_WORK TO COMPLETE_: Using the records below, transcribe word for word the stretch from the line that contains "This screenshot has height=568, width=684." through the line that contains "Task: Click the Mentés fájlba disk icon", both end lines included, and nothing else.

_Records from a collection_:
^^^^^^^^^^^^^^^^

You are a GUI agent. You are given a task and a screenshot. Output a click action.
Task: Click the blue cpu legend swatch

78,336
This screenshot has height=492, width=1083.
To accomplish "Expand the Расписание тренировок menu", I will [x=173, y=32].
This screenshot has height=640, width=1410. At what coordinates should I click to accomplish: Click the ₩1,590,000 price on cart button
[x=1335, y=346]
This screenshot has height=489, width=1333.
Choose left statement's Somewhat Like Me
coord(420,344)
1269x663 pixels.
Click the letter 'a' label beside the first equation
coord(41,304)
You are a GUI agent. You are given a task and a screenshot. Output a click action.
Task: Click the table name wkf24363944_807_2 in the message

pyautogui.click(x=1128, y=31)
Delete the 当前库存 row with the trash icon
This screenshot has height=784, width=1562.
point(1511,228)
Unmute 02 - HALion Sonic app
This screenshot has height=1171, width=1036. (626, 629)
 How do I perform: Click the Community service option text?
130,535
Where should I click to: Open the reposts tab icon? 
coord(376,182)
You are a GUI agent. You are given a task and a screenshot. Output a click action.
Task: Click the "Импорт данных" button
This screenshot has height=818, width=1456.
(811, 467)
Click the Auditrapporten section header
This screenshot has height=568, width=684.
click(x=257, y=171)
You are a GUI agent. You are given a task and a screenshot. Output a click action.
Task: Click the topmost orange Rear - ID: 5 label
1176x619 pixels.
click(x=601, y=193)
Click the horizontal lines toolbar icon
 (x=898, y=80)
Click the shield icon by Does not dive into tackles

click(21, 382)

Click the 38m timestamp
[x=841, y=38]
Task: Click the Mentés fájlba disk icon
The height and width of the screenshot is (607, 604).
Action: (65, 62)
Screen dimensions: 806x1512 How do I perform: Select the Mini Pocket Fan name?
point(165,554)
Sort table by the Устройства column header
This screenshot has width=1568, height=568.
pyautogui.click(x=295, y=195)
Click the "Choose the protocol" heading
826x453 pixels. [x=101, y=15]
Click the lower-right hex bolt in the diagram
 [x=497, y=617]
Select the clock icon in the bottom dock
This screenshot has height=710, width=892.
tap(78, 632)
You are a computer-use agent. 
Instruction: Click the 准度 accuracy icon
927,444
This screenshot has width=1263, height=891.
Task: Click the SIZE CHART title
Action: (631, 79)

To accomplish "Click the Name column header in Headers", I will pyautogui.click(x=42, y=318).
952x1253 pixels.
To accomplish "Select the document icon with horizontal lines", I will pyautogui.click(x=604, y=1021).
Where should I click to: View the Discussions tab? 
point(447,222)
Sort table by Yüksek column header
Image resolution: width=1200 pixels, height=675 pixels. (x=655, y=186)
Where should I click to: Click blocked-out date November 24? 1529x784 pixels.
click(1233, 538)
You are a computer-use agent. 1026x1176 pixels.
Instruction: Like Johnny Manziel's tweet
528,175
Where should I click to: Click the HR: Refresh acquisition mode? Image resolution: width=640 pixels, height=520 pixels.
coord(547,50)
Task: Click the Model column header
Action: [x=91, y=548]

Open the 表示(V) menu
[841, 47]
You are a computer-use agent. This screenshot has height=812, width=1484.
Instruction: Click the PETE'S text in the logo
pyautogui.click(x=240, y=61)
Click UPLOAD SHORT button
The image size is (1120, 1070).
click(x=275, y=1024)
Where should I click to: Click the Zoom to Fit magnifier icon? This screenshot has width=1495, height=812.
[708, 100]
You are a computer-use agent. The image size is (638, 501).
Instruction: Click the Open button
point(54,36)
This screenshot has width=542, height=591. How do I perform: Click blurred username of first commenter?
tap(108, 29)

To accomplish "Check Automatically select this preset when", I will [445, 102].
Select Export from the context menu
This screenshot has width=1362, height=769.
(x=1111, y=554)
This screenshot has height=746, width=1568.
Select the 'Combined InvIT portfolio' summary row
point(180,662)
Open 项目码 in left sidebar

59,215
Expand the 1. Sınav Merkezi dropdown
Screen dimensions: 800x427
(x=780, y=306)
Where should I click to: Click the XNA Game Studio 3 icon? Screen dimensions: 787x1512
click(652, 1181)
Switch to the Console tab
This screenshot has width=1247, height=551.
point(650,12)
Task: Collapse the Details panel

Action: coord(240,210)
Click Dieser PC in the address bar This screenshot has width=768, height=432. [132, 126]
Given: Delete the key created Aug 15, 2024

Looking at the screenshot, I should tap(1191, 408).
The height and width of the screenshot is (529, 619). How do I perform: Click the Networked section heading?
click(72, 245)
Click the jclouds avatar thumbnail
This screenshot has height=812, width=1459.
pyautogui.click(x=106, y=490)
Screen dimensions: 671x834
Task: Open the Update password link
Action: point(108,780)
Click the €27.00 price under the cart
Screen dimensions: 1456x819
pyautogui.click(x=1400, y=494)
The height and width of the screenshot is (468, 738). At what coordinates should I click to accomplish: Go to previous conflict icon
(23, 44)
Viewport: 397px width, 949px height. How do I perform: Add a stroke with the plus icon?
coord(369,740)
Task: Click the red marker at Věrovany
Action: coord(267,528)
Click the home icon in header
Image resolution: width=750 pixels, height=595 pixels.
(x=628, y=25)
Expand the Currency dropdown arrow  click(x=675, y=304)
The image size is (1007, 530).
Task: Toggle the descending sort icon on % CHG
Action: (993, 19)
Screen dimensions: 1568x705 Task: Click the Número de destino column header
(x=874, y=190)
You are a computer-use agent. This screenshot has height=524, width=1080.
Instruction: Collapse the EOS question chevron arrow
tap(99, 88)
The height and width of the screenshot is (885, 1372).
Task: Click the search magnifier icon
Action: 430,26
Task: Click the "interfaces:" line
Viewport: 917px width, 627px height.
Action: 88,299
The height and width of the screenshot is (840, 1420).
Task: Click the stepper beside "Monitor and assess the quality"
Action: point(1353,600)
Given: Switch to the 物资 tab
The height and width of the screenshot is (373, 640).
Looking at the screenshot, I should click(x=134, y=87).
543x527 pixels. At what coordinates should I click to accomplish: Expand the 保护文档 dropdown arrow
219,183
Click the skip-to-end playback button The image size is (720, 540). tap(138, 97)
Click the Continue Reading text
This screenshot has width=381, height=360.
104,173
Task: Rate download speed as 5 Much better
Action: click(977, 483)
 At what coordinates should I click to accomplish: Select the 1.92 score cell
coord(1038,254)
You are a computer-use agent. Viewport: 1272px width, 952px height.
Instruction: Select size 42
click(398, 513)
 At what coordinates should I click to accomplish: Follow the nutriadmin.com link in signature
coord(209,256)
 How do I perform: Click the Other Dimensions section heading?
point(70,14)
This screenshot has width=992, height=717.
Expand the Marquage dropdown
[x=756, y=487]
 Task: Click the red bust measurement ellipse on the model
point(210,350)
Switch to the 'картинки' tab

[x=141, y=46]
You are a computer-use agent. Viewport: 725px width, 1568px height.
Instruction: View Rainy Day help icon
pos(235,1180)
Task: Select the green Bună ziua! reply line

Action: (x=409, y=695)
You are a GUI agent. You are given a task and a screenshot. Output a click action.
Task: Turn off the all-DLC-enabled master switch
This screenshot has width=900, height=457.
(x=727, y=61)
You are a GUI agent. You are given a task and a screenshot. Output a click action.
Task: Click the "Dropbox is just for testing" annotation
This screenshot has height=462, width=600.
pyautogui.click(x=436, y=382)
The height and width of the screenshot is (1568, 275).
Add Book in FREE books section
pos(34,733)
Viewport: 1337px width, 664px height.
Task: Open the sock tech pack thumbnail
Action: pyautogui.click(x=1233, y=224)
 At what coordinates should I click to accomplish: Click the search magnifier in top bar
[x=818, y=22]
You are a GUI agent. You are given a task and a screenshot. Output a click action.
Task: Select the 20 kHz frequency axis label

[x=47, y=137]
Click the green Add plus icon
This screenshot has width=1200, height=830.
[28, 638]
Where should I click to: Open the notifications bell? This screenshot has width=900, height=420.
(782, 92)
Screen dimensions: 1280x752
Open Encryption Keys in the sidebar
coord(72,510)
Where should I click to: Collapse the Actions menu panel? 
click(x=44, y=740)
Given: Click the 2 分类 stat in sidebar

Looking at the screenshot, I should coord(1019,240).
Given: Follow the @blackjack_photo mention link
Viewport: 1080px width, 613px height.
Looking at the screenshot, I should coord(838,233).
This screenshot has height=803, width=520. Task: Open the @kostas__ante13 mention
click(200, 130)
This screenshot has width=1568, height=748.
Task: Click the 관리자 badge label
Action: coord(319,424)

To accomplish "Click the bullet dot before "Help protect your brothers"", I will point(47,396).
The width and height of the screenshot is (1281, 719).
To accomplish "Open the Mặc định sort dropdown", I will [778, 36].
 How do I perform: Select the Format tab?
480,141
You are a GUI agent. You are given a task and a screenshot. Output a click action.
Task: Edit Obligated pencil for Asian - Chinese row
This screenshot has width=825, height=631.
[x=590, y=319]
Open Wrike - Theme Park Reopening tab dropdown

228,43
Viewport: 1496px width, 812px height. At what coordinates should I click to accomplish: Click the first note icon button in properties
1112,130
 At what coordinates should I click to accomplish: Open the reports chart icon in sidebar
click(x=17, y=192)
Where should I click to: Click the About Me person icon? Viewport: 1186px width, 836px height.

^^^^^^^^^^^^^^^^

_ANSWER SPACE_:
This screenshot has height=568, width=684.
click(x=257, y=171)
You are a GUI agent. You are given a task and a screenshot. Output a click action.
Task: Click the topmost orange Rear - ID: 5 label
1176x619 pixels.
click(x=601, y=193)
Click the horizontal lines toolbar icon
 (x=898, y=80)
Click the shield icon by Does not dive into tackles

click(21, 382)

Click the 38m timestamp
[x=841, y=38]
Task: Click the Mentés fájlba disk icon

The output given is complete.